▸ **TASK STATEMENT**: Restate the entries below word for word, omitting nothing.

(Dataset entries)

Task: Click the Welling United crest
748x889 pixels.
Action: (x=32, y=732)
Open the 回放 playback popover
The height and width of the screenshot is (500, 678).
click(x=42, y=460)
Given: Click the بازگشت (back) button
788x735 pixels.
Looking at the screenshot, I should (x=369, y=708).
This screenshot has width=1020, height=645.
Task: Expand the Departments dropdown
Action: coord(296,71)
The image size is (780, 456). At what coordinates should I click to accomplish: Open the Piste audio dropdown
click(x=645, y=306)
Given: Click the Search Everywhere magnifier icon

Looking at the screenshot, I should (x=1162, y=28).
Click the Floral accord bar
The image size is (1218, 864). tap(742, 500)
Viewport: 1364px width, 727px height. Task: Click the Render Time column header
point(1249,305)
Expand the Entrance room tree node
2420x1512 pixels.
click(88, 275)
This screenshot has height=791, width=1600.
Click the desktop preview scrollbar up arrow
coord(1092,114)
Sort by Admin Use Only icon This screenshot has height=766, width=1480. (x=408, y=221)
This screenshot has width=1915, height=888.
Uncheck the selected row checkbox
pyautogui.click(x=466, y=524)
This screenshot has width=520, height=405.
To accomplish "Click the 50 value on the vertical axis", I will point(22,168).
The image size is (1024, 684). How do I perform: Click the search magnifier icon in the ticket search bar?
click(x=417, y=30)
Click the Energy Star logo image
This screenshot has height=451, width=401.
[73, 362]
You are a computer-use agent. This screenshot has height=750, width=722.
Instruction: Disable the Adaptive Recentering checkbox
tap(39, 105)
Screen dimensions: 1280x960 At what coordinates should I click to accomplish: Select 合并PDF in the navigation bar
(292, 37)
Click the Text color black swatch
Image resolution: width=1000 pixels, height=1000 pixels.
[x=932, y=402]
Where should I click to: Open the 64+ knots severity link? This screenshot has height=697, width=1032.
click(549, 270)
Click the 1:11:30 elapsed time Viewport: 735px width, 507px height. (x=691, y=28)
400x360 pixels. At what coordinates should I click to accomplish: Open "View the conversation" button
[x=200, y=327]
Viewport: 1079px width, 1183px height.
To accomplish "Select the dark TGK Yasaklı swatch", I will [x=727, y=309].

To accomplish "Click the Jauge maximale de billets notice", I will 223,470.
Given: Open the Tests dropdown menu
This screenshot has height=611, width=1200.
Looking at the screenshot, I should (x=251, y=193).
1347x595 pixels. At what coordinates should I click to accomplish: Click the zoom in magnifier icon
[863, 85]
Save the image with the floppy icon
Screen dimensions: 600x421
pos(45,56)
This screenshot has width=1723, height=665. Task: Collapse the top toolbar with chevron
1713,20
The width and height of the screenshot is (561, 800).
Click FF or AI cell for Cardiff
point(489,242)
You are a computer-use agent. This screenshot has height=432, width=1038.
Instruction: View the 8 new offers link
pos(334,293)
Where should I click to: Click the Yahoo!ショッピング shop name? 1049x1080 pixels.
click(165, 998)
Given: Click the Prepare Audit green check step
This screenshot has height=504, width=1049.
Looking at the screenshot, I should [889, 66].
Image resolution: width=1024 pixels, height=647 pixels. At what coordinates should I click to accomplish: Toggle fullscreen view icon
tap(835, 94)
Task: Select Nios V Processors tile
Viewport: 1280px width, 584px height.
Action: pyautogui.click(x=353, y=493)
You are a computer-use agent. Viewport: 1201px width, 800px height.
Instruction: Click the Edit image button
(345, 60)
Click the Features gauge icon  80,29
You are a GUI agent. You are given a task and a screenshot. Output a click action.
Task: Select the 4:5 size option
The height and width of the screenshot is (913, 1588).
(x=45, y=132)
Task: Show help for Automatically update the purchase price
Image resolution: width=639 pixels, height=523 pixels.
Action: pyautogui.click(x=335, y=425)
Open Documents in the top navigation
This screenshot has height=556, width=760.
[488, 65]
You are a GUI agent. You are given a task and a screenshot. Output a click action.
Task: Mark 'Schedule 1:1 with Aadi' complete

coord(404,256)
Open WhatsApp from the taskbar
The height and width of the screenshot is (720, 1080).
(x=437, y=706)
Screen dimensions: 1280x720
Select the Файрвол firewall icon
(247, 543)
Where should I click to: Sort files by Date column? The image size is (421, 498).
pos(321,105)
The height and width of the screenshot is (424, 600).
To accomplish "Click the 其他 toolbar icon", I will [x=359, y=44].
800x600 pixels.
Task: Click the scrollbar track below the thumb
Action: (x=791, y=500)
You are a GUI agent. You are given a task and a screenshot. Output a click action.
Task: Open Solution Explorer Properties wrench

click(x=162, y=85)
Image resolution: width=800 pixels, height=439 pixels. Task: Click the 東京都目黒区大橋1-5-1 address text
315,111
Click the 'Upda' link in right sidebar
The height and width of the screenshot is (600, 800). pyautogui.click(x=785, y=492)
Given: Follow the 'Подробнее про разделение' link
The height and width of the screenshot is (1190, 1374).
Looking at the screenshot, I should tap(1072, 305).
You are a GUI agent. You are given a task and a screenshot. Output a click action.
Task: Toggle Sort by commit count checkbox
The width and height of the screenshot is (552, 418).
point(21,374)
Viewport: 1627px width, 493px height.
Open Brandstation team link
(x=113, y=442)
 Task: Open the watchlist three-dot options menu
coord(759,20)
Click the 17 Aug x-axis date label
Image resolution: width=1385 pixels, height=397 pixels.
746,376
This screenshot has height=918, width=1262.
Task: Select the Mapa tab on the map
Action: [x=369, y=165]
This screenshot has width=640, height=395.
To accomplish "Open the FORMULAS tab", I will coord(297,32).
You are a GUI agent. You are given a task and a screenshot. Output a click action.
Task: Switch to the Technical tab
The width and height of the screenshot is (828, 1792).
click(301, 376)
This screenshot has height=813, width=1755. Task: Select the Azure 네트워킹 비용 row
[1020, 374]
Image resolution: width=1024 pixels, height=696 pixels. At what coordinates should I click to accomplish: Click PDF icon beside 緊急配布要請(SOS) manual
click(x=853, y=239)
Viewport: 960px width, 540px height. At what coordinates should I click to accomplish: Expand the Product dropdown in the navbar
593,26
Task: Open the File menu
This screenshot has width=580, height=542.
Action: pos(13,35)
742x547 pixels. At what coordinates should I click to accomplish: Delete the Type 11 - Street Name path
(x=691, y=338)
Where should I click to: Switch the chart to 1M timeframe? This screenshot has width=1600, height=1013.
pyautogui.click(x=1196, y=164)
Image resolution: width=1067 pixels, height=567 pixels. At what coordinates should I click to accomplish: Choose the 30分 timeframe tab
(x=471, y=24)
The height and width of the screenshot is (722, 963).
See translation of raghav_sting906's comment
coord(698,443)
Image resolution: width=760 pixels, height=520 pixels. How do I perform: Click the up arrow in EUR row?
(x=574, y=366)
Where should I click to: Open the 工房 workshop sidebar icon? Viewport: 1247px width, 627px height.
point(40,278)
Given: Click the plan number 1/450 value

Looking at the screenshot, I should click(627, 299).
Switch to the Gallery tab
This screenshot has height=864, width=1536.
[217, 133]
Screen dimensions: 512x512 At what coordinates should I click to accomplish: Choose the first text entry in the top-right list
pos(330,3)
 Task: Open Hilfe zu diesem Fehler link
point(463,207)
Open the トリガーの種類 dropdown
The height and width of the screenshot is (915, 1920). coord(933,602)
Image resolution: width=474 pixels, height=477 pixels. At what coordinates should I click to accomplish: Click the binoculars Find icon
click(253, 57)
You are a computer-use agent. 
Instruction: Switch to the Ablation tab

▸ **RESPONSE TO THIS TASK**:
Task: Click the Welling United crest
748x889 pixels.
Action: (x=32, y=732)
Open the 回放 playback popover
The height and width of the screenshot is (500, 678).
click(x=42, y=460)
Given: Click the بازگشت (back) button
788x735 pixels.
Looking at the screenshot, I should (x=369, y=708).
This screenshot has width=1020, height=645.
Task: Expand the Departments dropdown
Action: coord(296,71)
The image size is (780, 456). At what coordinates should I click to accomplish: Open the Piste audio dropdown
click(x=645, y=306)
Given: Click the Search Everywhere magnifier icon

Looking at the screenshot, I should (x=1162, y=28).
Click the Floral accord bar
The image size is (1218, 864). tap(742, 500)
Viewport: 1364px width, 727px height. Task: Click the Render Time column header
point(1249,305)
Expand the Entrance room tree node
2420x1512 pixels.
click(88, 275)
This screenshot has height=791, width=1600.
Click the desktop preview scrollbar up arrow
coord(1092,114)
Sort by Admin Use Only icon This screenshot has height=766, width=1480. (x=408, y=221)
This screenshot has width=1915, height=888.
Uncheck the selected row checkbox
pyautogui.click(x=466, y=524)
This screenshot has width=520, height=405.
To accomplish "Click the 50 value on the vertical axis", I will point(22,168).
The image size is (1024, 684). How do I perform: Click the search magnifier icon in the ticket search bar?
click(x=417, y=30)
Click the Energy Star logo image
This screenshot has height=451, width=401.
[73, 362]
You are a computer-use agent. This screenshot has height=750, width=722.
Instruction: Disable the Adaptive Recentering checkbox
tap(39, 105)
Screen dimensions: 1280x960 At what coordinates should I click to accomplish: Select 合并PDF in the navigation bar
(292, 37)
Click the Text color black swatch
Image resolution: width=1000 pixels, height=1000 pixels.
[x=932, y=402]
Where should I click to: Open the 64+ knots severity link? This screenshot has height=697, width=1032.
click(549, 270)
Click the 1:11:30 elapsed time Viewport: 735px width, 507px height. (x=691, y=28)
400x360 pixels. At what coordinates should I click to accomplish: Open "View the conversation" button
[x=200, y=327]
Viewport: 1079px width, 1183px height.
To accomplish "Select the dark TGK Yasaklı swatch", I will [x=727, y=309].

To accomplish "Click the Jauge maximale de billets notice", I will 223,470.
Given: Open the Tests dropdown menu
This screenshot has height=611, width=1200.
Looking at the screenshot, I should (x=251, y=193).
1347x595 pixels. At what coordinates should I click to accomplish: Click the zoom in magnifier icon
[863, 85]
Save the image with the floppy icon
Screen dimensions: 600x421
pos(45,56)
This screenshot has width=1723, height=665. Task: Collapse the top toolbar with chevron
1713,20
The width and height of the screenshot is (561, 800).
Click FF or AI cell for Cardiff
point(489,242)
You are a computer-use agent. This screenshot has height=432, width=1038.
Instruction: View the 8 new offers link
pos(334,293)
Where should I click to: Click the Yahoo!ショッピング shop name? 1049x1080 pixels.
click(165, 998)
Given: Click the Prepare Audit green check step
This screenshot has height=504, width=1049.
Looking at the screenshot, I should [889, 66].
Image resolution: width=1024 pixels, height=647 pixels. At what coordinates should I click to accomplish: Toggle fullscreen view icon
tap(835, 94)
Task: Select Nios V Processors tile
Viewport: 1280px width, 584px height.
Action: pyautogui.click(x=353, y=493)
You are a computer-use agent. Viewport: 1201px width, 800px height.
Instruction: Click the Edit image button
(345, 60)
Click the Features gauge icon  80,29
You are a GUI agent. You are given a task and a screenshot. Output a click action.
Task: Select the 4:5 size option
The height and width of the screenshot is (913, 1588).
(x=45, y=132)
Task: Show help for Automatically update the purchase price
Image resolution: width=639 pixels, height=523 pixels.
Action: pyautogui.click(x=335, y=425)
Open Documents in the top navigation
This screenshot has height=556, width=760.
[488, 65]
You are a GUI agent. You are given a task and a screenshot. Output a click action.
Task: Mark 'Schedule 1:1 with Aadi' complete

coord(404,256)
Open WhatsApp from the taskbar
The height and width of the screenshot is (720, 1080).
(x=437, y=706)
Screen dimensions: 1280x720
Select the Файрвол firewall icon
(247, 543)
Where should I click to: Sort files by Date column? The image size is (421, 498).
pos(321,105)
The height and width of the screenshot is (424, 600).
To accomplish "Click the 其他 toolbar icon", I will [x=359, y=44].
800x600 pixels.
Task: Click the scrollbar track below the thumb
Action: (x=791, y=500)
You are a GUI agent. You are given a task and a screenshot. Output a click action.
Task: Open Solution Explorer Properties wrench

click(x=162, y=85)
Image resolution: width=800 pixels, height=439 pixels. Task: Click the 東京都目黒区大橋1-5-1 address text
315,111
Click the 'Upda' link in right sidebar
The height and width of the screenshot is (600, 800). pyautogui.click(x=785, y=492)
Given: Follow the 'Подробнее про разделение' link
The height and width of the screenshot is (1190, 1374).
Looking at the screenshot, I should tap(1072, 305).
You are a GUI agent. You are given a task and a screenshot. Output a click action.
Task: Toggle Sort by commit count checkbox
The width and height of the screenshot is (552, 418).
point(21,374)
Viewport: 1627px width, 493px height.
Open Brandstation team link
(x=113, y=442)
 Task: Open the watchlist three-dot options menu
coord(759,20)
Click the 17 Aug x-axis date label
Image resolution: width=1385 pixels, height=397 pixels.
746,376
This screenshot has height=918, width=1262.
Task: Select the Mapa tab on the map
Action: [x=369, y=165]
This screenshot has width=640, height=395.
To accomplish "Open the FORMULAS tab", I will coord(297,32).
You are a GUI agent. You are given a task and a screenshot. Output a click action.
Task: Switch to the Technical tab
The width and height of the screenshot is (828, 1792).
click(301, 376)
This screenshot has height=813, width=1755. Task: Select the Azure 네트워킹 비용 row
[1020, 374]
Image resolution: width=1024 pixels, height=696 pixels. At what coordinates should I click to accomplish: Click PDF icon beside 緊急配布要請(SOS) manual
click(x=853, y=239)
Viewport: 960px width, 540px height. At what coordinates should I click to accomplish: Expand the Product dropdown in the navbar
593,26
Task: Open the File menu
This screenshot has width=580, height=542.
Action: pos(13,35)
742x547 pixels. At what coordinates should I click to accomplish: Delete the Type 11 - Street Name path
(x=691, y=338)
Where should I click to: Switch the chart to 1M timeframe? This screenshot has width=1600, height=1013.
pyautogui.click(x=1196, y=164)
Image resolution: width=1067 pixels, height=567 pixels. At what coordinates should I click to accomplish: Choose the 30分 timeframe tab
(x=471, y=24)
The height and width of the screenshot is (722, 963).
See translation of raghav_sting906's comment
coord(698,443)
Image resolution: width=760 pixels, height=520 pixels. How do I perform: Click the up arrow in EUR row?
(x=574, y=366)
Where should I click to: Open the 工房 workshop sidebar icon? Viewport: 1247px width, 627px height.
point(40,278)
Given: Click the plan number 1/450 value

Looking at the screenshot, I should click(627, 299).
Switch to the Gallery tab
This screenshot has height=864, width=1536.
[217, 133]
Screen dimensions: 512x512 At what coordinates should I click to accomplish: Choose the first text entry in the top-right list
pos(330,3)
 Task: Open Hilfe zu diesem Fehler link
point(463,207)
Open the トリガーの種類 dropdown
The height and width of the screenshot is (915, 1920). coord(933,602)
Image resolution: width=474 pixels, height=477 pixels. At what coordinates should I click to accomplish: Click the binoculars Find icon
click(253, 57)
You are a computer-use agent. 
Instruction: Switch to the Ablation tab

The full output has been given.